Sensation and perception Flashcards
Sensation
The active process of sensory organs detecting stimuli and information about the environment and translating them into nerve impulses to transmit to the brain for processing (transduction).
Perception
The active process of the brain selecting, organising and interpreting sensation.
Three principles for all senses
No one-to-one correspondence between physical and psychological reality, sensation and perception are active not passive and they are adaptive.
Steps of sensation to perception
Stimulus received by sensory receptors.
Receptors translate stimulus properties into nerve impulses (transduction).
Feature detectors analyse stimulus features.
Stimulus features are reconstructed into neural representation.
Representation is compared with previously stored info in brain.

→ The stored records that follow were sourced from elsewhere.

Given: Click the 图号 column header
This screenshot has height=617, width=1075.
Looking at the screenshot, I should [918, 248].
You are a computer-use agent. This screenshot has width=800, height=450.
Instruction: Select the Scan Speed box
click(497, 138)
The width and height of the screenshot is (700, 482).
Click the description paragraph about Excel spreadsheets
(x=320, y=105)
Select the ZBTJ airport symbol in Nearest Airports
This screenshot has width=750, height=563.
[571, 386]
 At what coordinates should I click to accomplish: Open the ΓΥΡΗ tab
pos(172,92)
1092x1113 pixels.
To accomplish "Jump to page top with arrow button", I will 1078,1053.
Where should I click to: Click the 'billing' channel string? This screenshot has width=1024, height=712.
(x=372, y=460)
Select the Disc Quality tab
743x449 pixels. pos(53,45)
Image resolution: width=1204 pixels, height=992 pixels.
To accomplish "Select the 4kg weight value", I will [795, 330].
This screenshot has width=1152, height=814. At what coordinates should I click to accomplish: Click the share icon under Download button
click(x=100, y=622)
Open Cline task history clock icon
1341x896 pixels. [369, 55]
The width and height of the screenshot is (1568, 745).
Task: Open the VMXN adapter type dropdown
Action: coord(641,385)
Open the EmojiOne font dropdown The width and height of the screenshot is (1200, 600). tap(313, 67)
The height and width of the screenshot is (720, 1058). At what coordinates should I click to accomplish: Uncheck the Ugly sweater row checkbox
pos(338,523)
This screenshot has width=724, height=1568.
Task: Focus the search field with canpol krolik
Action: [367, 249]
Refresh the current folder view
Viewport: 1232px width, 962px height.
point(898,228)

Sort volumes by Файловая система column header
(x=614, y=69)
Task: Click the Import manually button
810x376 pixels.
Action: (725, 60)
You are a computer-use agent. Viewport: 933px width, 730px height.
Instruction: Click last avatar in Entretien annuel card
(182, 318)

Matching process results in recognition and interpretation of stimulus.
Absolute threshold
Minimum level of a stimulus needed to notice it at a hit rate of 50% in experimental conditions.
Psychophysics
Studies relationships between physical attributes of stimuli and the psychological experience of them.
Difference threshold
The lowest level of stimulation required to sense a change in stimulation has occurred - just noticeable difference JND.
Signal detection theory
Judgment on whether a stimulus is present or absent, is reflected on the observer’s sensitivity to the stimulus and response bias (expectation and motivation).
Sensory adaption
Tendency of sensory system to respond less to stimuli that continue without change.
Subliminal perception
Tendency to perceive info outside of conscious awareness.
Weber’s law
Regardless of the magnitude of two stimuli, the second must differ by a constant proportion from the first to be perceived as different. Expressed as a Weber fraction e.g. weight 1/50 and sound around middle C 1/10.
Fechner’s law
Physical magnitude of stimulus grows logarithmically (1,2,4,8), as subjective experience of intensity grows arithmetically (1,2,3,4). People only experience a small percentage of actual increase in stimulus intensity.
Steven’s power law
Perceived intensity grows in a linear fashion and actual magnitude of the stimulus grows exponentially. Perceived pain works the opposite as the greater the pain, the less additional intensity is required for a JND.
Vision
Stimulus is electromagnetic energy (light) that travels in wavelengths of 400 (violet) -700 (red) nanometres, higher wavelengths is less energy. Light travels nearly 300,000 km per second. Light travels in straight lines and is absorbed or reflected.
Transmission of visual information
Rods and cones> bipolar cells> ganglion cells> optic nerve. Light is focused on retina by cornea, pupil then lens through aqueous humour and vitreous humour.
Cornea
Tough transparent tissue covering front of eye.
Aqueous humour
Chamber of clear fluid that supplies cornea and lens with oxygen and nutrients.
Pupil
Opening in centre of iris that dilates and constricts with muscle fibres.
Lens
Elastic disc-shaped structure that focuses eyes (flattens for distance and becomes round for closer objects - accommodation).
Vitreous Humour
Clear gelatinous liquid filling eye ball.
Retina
Light sensitive (photosensitive) tissue at back of eye that translates light.
Rods
Light recpetor/photoreceptor. 120 million in retina that are more sensitive to light allowing vision in dim light. Only produce sensation of black, grey and white. Concentrated off centre of retina. Does not transmit fine detail but excites bipolar cells more easily.
Cones
8 million cones are in the retina. They are concentrated in the centre of the retina, this area is called the fovea. Clarity is achieved in bright light looking directly at the object. Cones respond to colour and black and white. They require more light to excite bipolar cells.
Bipolar cells
Rods and cones excite bipolar cells by changing chemical structure in response to light (bleaching) by graded potentials.
Ganglion cells
They have receptive fields that are excited or inhibited by bipolar cells’ sensory information. Axons make up the optic nerve and transmit visual information to the brain for processing.
From eye to brain
Impulses from the optic nerve pass through the optic chiasm where the nerve splits. Information from the left half of each retina (right visual field) goes to left hemisphere and vice versa. Information then goes to the brain via the optic tracts. One pathway to vision is to the superior colliculus in mid brain, involved in controlling eye movements. The other pathway is to the lateral geniculate nucleus of the thalamus, then to the primary visual cortex in the occipital lobes. 25% of the visual cortex is devoted to the central 2% of visual field.